Our study offers several strengths. The large sample size allowed us to study a relatively rare outcome, which has limited other authors in their ability to comment on risk associated with bladder injury in this patient population. The robust information on patients in the cohort, including history, demographics, and pregnancy course, allowed us to test the association of several factors with the risk of bladder injury, while adjusting for known potentially confounding effects. Conversely, there were some study weaknesses that should be considered. We were not able to adjust for individual operator factors, such as the surgeon’s level of experience. However, we did account for surrogate markers, such as delivery site and whether a particular institution had an obstetric residency training program.
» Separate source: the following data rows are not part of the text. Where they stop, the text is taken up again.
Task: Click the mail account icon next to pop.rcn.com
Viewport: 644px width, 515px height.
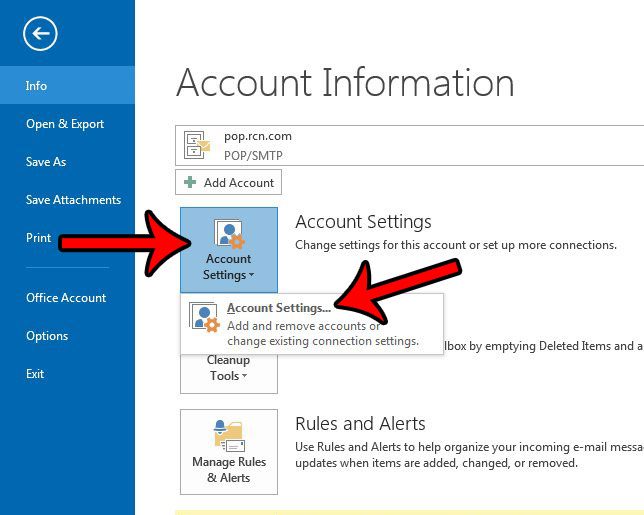Action: click(198, 146)
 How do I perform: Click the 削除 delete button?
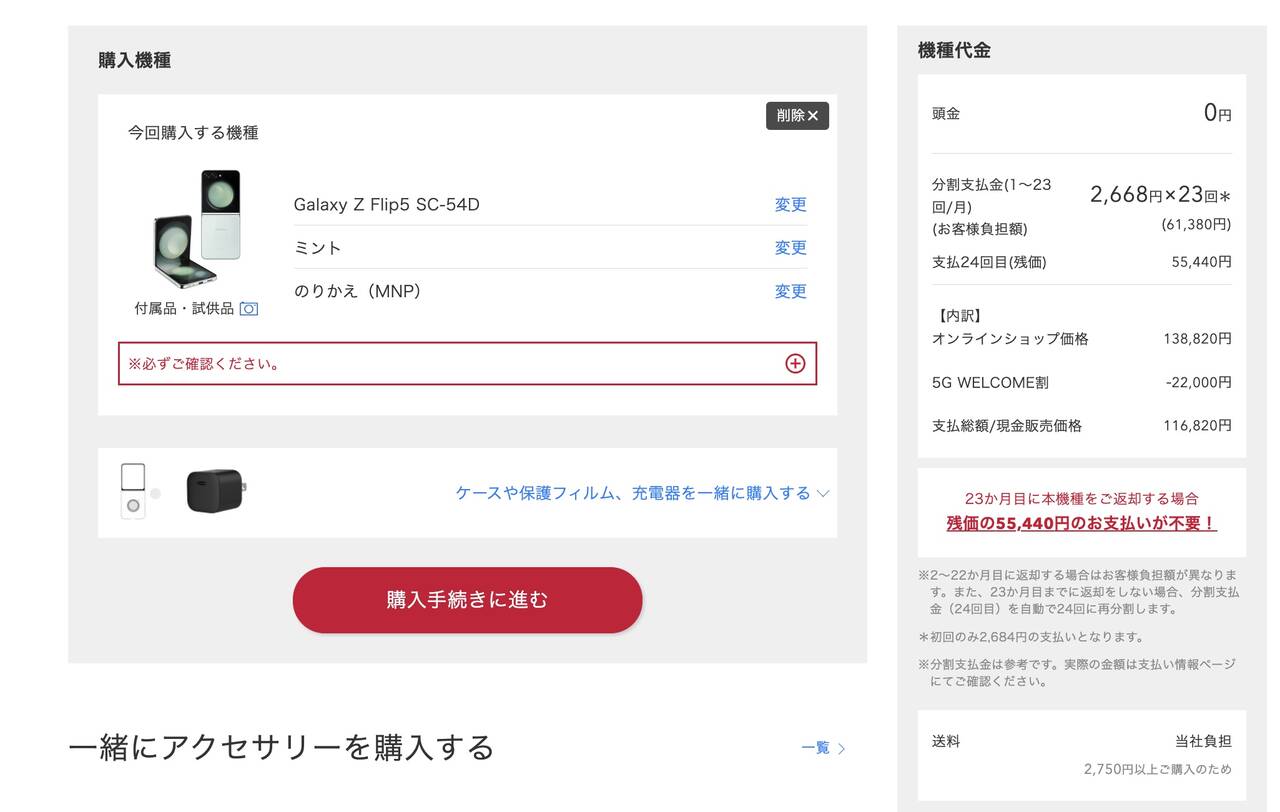point(797,116)
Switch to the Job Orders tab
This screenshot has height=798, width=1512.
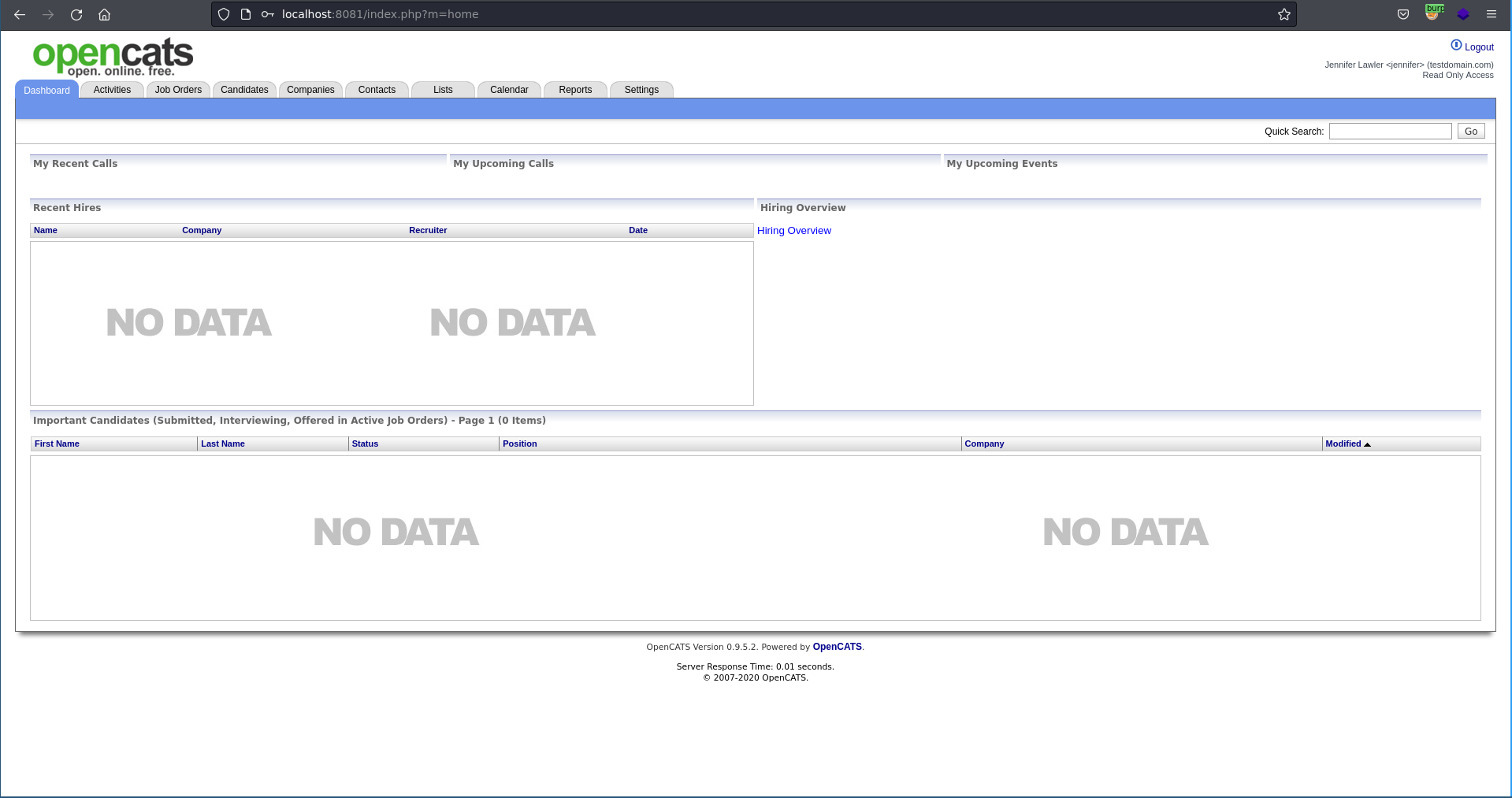178,90
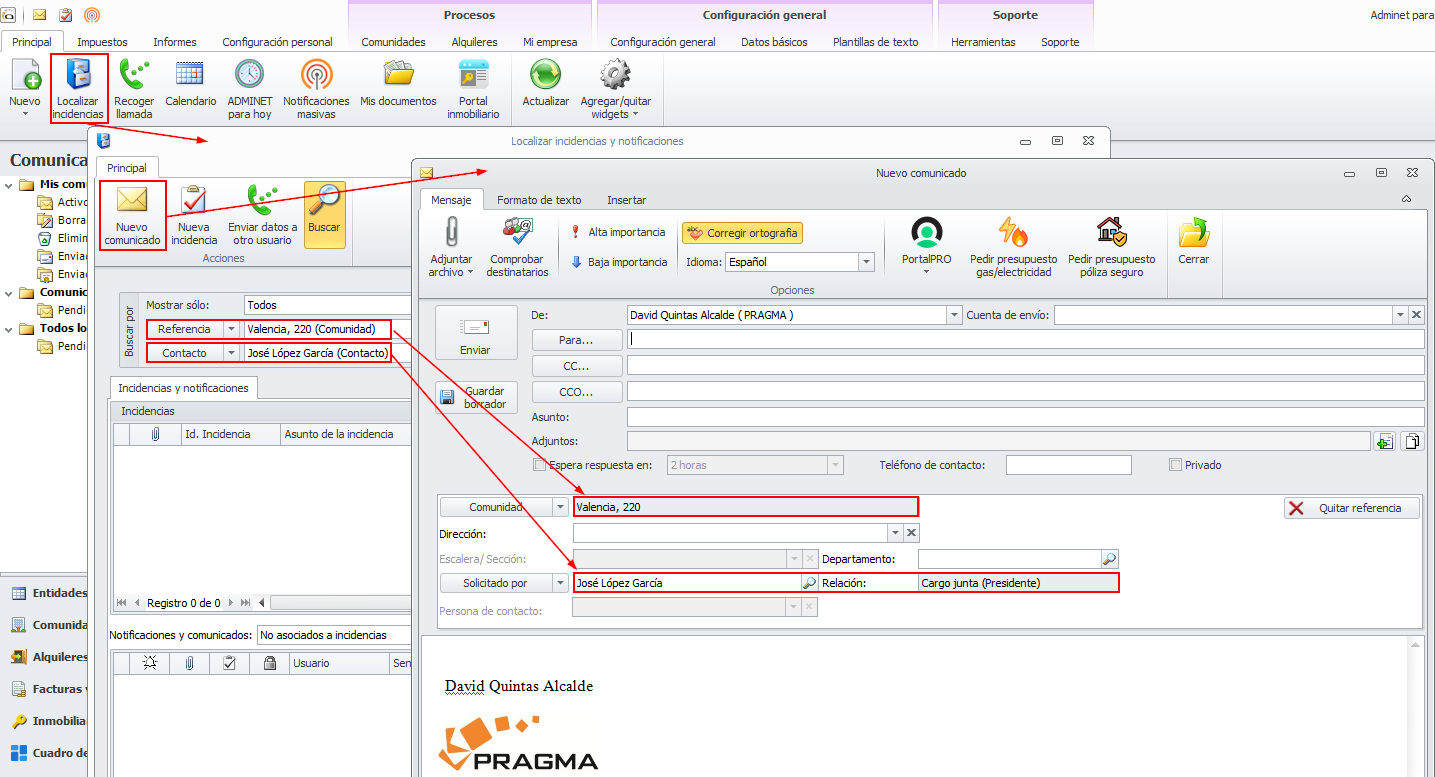Click the Recoger llamada phone icon
This screenshot has width=1435, height=777.
134,76
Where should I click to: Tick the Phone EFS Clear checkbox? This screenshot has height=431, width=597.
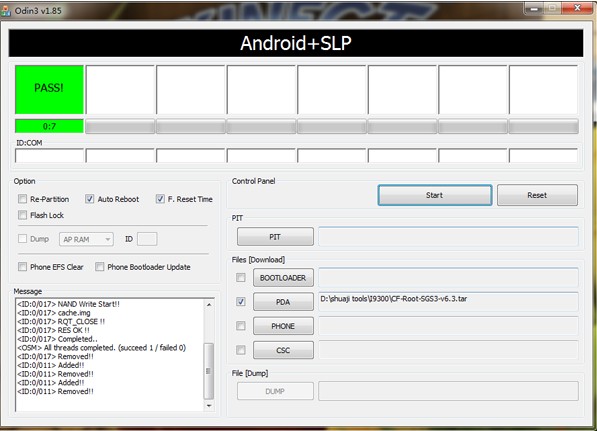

Additionally, it is possible that the bladder injury risk may be associated with the indication or urgency of the cesarean delivery, but we were not able to evaluate cesarean delivery indication because the information was not available. Two additional potential weaknesses are worth noting. First, there is potential for ascertainment bias. That is, for women who did not deliver by cesarean, it is possible that they experienced a bladder injury that went undetected because they did not undergo a laparotomy. However, we would offer that these injuries may not have clinical significance because, by definition, they go undetected because patients are asymptomatic. Finally, the retrospective nature of the study design introduces the potential for selection bias, because patients were not randomly assigned to mode of delivery. However, given good clinical practice, the existence of this would most likely bias the results toward the null. Despite these limitations, we feel our findings are valid and clinically important.
For patients who have had at least one prior cesarean delivery, the risk of bladder injury at subsequent delivery is relatively infrequent and not related to mode of delivery. Contrary to case reports of uterine rupture with concomitant bladder injury, which suggests that most bladder injuries in patients attempting VBAC happen in the setting of uterine rupture, the overwhelming majority of bladder injuries in VBAC candidates occur in the absence of uterine rupture. For patients attempting VBAC, the majority of bladder injuries occur in the setting of a failed VBAC. Similar to the findings by Silver and colleagues,10 an increasing number of prior cesarean deliveries seems to increase the risk for bladder injury in patients electing repeat cesarean delivery. We believe these data will help heighten physician awareness of the increased risk for bladder injury when performing a cesarean delivery in the setting of a failed VBAC attempt or elective repeat cesarean delivery.